The category 1 heritage building was closed in 2016 following a seismic assessment made after the Kaikoura earthquake. Designed in the Elizabethan style, it was built by the government in 1908 as a therapeutic bathhouse using the geothermal resources for which the city and wider region are known.
Following the closure the Rotorua District Council began developing plans and raising money for a $55 million project to bring the building up to the required standard and complete the first stage of an international scale exhibition and conference centre. This wider project is expected to create 371 additional jobs in the region, according to modelling carried out by the Council.
The government investment is made up of $15 million from the Provincial Growth Fund and $5 million from the Regional Culture and Heritage Fund.
“The forced closure of the museum has been a major blow to the tourism industry, the largest employer in the city. The Provincial Growth Fund investment will help bring the museum back to life for visitors and locals alike. The redevelopment will attract more visitors to the region who will stay longer and spend more money at local businesses,” said Regional Economic Development Minister Shane Jones.
“This investment will also reinforce the district’s reputation as one of New Zealand’s leading tourism destinations. The Government is proud to be partnering with the Rotorua community to get this project off the ground.
“The museum upgrade work aligns with the rest of the Government’s tourism investment in Rotorua through the PGF-funded Lakefront development and Whakarewarewa Forest development,” said Shane Jones.

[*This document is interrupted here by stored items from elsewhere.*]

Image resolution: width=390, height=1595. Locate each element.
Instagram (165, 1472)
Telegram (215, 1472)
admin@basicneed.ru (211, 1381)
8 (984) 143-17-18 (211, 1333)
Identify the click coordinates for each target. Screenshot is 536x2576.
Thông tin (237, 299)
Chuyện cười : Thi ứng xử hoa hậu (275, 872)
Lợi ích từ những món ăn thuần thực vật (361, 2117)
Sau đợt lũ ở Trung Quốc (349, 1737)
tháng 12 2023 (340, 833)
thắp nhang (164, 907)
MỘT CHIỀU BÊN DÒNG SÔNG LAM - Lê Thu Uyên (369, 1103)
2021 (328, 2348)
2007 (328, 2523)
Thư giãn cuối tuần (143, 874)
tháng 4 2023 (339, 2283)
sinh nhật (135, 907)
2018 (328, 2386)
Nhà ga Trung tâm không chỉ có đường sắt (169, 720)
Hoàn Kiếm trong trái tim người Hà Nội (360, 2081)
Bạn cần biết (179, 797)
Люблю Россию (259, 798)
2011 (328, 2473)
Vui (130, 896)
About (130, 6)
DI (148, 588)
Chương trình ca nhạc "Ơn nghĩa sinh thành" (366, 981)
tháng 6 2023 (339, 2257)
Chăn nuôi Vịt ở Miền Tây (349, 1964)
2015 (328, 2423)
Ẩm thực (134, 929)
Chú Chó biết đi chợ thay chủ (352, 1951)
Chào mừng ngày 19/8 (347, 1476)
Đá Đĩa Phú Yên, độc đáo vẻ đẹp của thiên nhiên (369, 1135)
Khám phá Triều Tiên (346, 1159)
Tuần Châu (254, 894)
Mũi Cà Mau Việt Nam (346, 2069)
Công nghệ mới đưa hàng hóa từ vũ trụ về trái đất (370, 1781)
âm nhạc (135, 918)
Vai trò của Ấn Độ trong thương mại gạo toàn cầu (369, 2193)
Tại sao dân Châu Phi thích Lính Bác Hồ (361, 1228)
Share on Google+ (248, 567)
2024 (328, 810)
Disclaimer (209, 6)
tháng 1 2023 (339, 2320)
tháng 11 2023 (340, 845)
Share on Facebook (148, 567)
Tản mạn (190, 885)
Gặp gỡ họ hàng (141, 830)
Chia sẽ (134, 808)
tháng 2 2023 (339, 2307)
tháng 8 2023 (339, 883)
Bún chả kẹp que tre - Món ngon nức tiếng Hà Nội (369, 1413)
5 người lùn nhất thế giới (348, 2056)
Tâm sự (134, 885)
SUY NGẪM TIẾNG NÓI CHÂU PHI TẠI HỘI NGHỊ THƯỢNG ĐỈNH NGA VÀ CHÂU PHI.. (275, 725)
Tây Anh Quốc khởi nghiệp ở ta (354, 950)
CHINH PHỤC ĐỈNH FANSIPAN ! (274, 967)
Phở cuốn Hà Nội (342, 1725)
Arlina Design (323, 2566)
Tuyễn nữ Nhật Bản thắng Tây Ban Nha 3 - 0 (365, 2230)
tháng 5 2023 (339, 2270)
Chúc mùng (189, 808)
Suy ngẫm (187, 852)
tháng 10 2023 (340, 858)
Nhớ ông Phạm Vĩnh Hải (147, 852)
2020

The PGF has committed $133 million to Bay of Plenty up to the end of June 2019.
“The contribution from the Regional Culture and Heritage Fund will help the museum return as an essential part of the cultural life of the city,” says Jacinda.
“Constructed on land gifted by Ngāti Whakaue, the building is the appropriate storehouse for many taonga and in its upgraded form will have the ability to protect them much more effectively than before.
“In addition to this new funding for the Rotorua Museum, three other Regional Culture and Heritage Fund applicants have received grants totalling over $2.6 million.
“These three grants go to the Motutī Marae Trust Raiātea Whare Taonga Resource and Archive Centre in Hokianga; Upper Hutt’s Expressions Whirinaki Arts and Entertainment Centre Trust; and the Loons Club Performing Arts Venue in Lyttelton,” says Jacinda.